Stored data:
########

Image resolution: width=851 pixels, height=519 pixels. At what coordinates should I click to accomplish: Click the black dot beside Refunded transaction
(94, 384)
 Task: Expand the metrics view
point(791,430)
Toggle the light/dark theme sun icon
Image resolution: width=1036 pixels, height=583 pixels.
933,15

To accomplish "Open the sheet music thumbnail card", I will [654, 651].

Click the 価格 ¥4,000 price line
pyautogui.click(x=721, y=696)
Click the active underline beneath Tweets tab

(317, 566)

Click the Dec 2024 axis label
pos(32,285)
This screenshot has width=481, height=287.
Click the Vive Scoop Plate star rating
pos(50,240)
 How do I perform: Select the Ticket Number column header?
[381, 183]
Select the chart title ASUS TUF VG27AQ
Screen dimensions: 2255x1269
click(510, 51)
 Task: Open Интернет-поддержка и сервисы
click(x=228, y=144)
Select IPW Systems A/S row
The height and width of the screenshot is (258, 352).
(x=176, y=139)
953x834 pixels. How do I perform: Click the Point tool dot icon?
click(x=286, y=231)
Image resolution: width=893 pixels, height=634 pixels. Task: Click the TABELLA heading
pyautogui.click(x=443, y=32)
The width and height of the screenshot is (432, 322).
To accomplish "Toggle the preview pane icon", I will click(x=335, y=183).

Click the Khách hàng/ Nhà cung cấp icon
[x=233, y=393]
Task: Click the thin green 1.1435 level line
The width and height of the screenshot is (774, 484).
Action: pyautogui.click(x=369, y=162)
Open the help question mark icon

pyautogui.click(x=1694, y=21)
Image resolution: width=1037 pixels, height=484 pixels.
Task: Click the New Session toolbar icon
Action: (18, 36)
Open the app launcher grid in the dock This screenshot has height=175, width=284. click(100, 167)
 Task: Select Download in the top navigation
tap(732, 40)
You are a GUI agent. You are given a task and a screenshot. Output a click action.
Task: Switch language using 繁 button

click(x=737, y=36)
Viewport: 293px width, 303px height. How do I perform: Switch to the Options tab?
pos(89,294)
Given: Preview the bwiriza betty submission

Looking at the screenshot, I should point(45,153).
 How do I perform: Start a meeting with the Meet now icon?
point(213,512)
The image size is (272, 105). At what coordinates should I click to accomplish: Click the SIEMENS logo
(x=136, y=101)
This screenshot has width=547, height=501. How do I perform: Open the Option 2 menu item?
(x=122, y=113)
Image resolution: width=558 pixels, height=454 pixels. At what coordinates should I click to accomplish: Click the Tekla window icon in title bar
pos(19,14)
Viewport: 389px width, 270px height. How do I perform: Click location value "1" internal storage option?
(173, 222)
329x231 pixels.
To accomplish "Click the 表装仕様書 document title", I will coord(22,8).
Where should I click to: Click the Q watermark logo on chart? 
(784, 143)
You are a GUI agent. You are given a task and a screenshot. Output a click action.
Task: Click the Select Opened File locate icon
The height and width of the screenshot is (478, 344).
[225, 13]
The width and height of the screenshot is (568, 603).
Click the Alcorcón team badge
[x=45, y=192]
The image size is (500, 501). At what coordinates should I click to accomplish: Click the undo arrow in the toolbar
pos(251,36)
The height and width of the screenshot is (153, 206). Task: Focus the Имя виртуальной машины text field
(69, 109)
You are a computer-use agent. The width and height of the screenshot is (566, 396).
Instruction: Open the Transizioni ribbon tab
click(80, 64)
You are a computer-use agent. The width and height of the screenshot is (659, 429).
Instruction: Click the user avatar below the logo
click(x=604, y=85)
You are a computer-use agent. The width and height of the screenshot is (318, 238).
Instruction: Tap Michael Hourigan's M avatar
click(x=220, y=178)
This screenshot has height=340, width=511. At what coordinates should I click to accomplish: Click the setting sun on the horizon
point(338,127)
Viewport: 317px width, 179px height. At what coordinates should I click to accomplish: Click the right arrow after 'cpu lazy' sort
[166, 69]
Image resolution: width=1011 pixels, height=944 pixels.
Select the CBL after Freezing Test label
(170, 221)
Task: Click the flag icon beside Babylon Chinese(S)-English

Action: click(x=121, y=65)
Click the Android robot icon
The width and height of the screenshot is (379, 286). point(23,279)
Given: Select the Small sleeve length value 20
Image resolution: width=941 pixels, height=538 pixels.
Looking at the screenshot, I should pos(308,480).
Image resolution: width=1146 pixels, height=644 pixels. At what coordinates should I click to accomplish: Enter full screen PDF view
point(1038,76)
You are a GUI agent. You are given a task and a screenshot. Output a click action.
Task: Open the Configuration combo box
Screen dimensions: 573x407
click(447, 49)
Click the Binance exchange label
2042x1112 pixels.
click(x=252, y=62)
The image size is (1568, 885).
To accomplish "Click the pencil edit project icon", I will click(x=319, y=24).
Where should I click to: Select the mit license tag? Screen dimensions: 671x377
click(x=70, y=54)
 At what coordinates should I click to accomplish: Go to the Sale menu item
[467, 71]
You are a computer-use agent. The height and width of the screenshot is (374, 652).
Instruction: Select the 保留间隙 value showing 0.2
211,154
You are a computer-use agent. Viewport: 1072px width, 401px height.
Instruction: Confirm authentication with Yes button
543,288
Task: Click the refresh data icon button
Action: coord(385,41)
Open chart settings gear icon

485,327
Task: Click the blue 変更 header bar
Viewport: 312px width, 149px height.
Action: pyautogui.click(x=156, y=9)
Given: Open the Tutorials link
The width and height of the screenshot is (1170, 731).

########

WHAT IS NEEDED:
The entries are to be repeated exactly, with nothing altered.

SOLUTION:
Image resolution: width=851 pixels, height=519 pixels. At what coordinates should I click to accomplish: Click the black dot beside Refunded transaction
(94, 384)
 Task: Expand the metrics view
point(791,430)
Toggle the light/dark theme sun icon
Image resolution: width=1036 pixels, height=583 pixels.
933,15

To accomplish "Open the sheet music thumbnail card", I will [654, 651].

Click the 価格 ¥4,000 price line
pyautogui.click(x=721, y=696)
Click the active underline beneath Tweets tab

(317, 566)

Click the Dec 2024 axis label
pos(32,285)
This screenshot has width=481, height=287.
Click the Vive Scoop Plate star rating
pos(50,240)
 How do I perform: Select the Ticket Number column header?
[381, 183]
Select the chart title ASUS TUF VG27AQ
Screen dimensions: 2255x1269
click(510, 51)
 Task: Open Интернет-поддержка и сервисы
click(x=228, y=144)
Select IPW Systems A/S row
The height and width of the screenshot is (258, 352).
(x=176, y=139)
953x834 pixels. How do I perform: Click the Point tool dot icon?
click(x=286, y=231)
Image resolution: width=893 pixels, height=634 pixels. Task: Click the TABELLA heading
pyautogui.click(x=443, y=32)
The width and height of the screenshot is (432, 322).
To accomplish "Toggle the preview pane icon", I will click(x=335, y=183).

Click the Khách hàng/ Nhà cung cấp icon
[x=233, y=393]
Task: Click the thin green 1.1435 level line
The width and height of the screenshot is (774, 484).
Action: pyautogui.click(x=369, y=162)
Open the help question mark icon

pyautogui.click(x=1694, y=21)
Image resolution: width=1037 pixels, height=484 pixels.
Task: Click the New Session toolbar icon
Action: (18, 36)
Open the app launcher grid in the dock This screenshot has height=175, width=284. click(100, 167)
 Task: Select Download in the top navigation
tap(732, 40)
You are a GUI agent. You are given a task and a screenshot. Output a click action.
Task: Switch language using 繁 button

click(x=737, y=36)
Viewport: 293px width, 303px height. How do I perform: Switch to the Options tab?
pos(89,294)
Given: Preview the bwiriza betty submission

Looking at the screenshot, I should point(45,153).
 How do I perform: Start a meeting with the Meet now icon?
point(213,512)
The image size is (272, 105). At what coordinates should I click to accomplish: Click the SIEMENS logo
(x=136, y=101)
This screenshot has width=547, height=501. How do I perform: Open the Option 2 menu item?
(x=122, y=113)
Image resolution: width=558 pixels, height=454 pixels. At what coordinates should I click to accomplish: Click the Tekla window icon in title bar
pos(19,14)
Viewport: 389px width, 270px height. How do I perform: Click location value "1" internal storage option?
(173, 222)
329x231 pixels.
To accomplish "Click the 表装仕様書 document title", I will coord(22,8).
Where should I click to: Click the Q watermark logo on chart? 
(784, 143)
You are a GUI agent. You are given a task and a screenshot. Output a click action.
Task: Click the Select Opened File locate icon
The height and width of the screenshot is (478, 344).
[225, 13]
The width and height of the screenshot is (568, 603).
Click the Alcorcón team badge
[x=45, y=192]
The image size is (500, 501). At what coordinates should I click to accomplish: Click the undo arrow in the toolbar
pos(251,36)
The height and width of the screenshot is (153, 206). Task: Focus the Имя виртуальной машины text field
(69, 109)
You are a computer-use agent. The width and height of the screenshot is (566, 396).
Instruction: Open the Transizioni ribbon tab
click(80, 64)
You are a computer-use agent. The width and height of the screenshot is (659, 429).
Instruction: Click the user avatar below the logo
click(x=604, y=85)
You are a computer-use agent. The width and height of the screenshot is (318, 238).
Instruction: Tap Michael Hourigan's M avatar
click(x=220, y=178)
This screenshot has height=340, width=511. At what coordinates should I click to accomplish: Click the setting sun on the horizon
point(338,127)
Viewport: 317px width, 179px height. At what coordinates should I click to accomplish: Click the right arrow after 'cpu lazy' sort
[166, 69]
Image resolution: width=1011 pixels, height=944 pixels.
Select the CBL after Freezing Test label
(170, 221)
Task: Click the flag icon beside Babylon Chinese(S)-English

Action: click(x=121, y=65)
Click the Android robot icon
The width and height of the screenshot is (379, 286). point(23,279)
Given: Select the Small sleeve length value 20
Image resolution: width=941 pixels, height=538 pixels.
Looking at the screenshot, I should pos(308,480).
Image resolution: width=1146 pixels, height=644 pixels. At what coordinates should I click to accomplish: Enter full screen PDF view
point(1038,76)
You are a GUI agent. You are given a task and a screenshot. Output a click action.
Task: Open the Configuration combo box
Screen dimensions: 573x407
click(447, 49)
Click the Binance exchange label
2042x1112 pixels.
click(x=252, y=62)
The image size is (1568, 885).
To accomplish "Click the pencil edit project icon", I will click(x=319, y=24).
Where should I click to: Select the mit license tag? Screen dimensions: 671x377
click(x=70, y=54)
 At what coordinates should I click to accomplish: Go to the Sale menu item
[467, 71]
You are a computer-use agent. The height and width of the screenshot is (374, 652).
Instruction: Select the 保留间隙 value showing 0.2
211,154
You are a computer-use agent. Viewport: 1072px width, 401px height.
Instruction: Confirm authentication with Yes button
543,288
Task: Click the refresh data icon button
Action: coord(385,41)
Open chart settings gear icon

485,327
Task: Click the blue 変更 header bar
Viewport: 312px width, 149px height.
Action: pyautogui.click(x=156, y=9)
Given: Open the Tutorials link
The width and height of the screenshot is (1170, 731).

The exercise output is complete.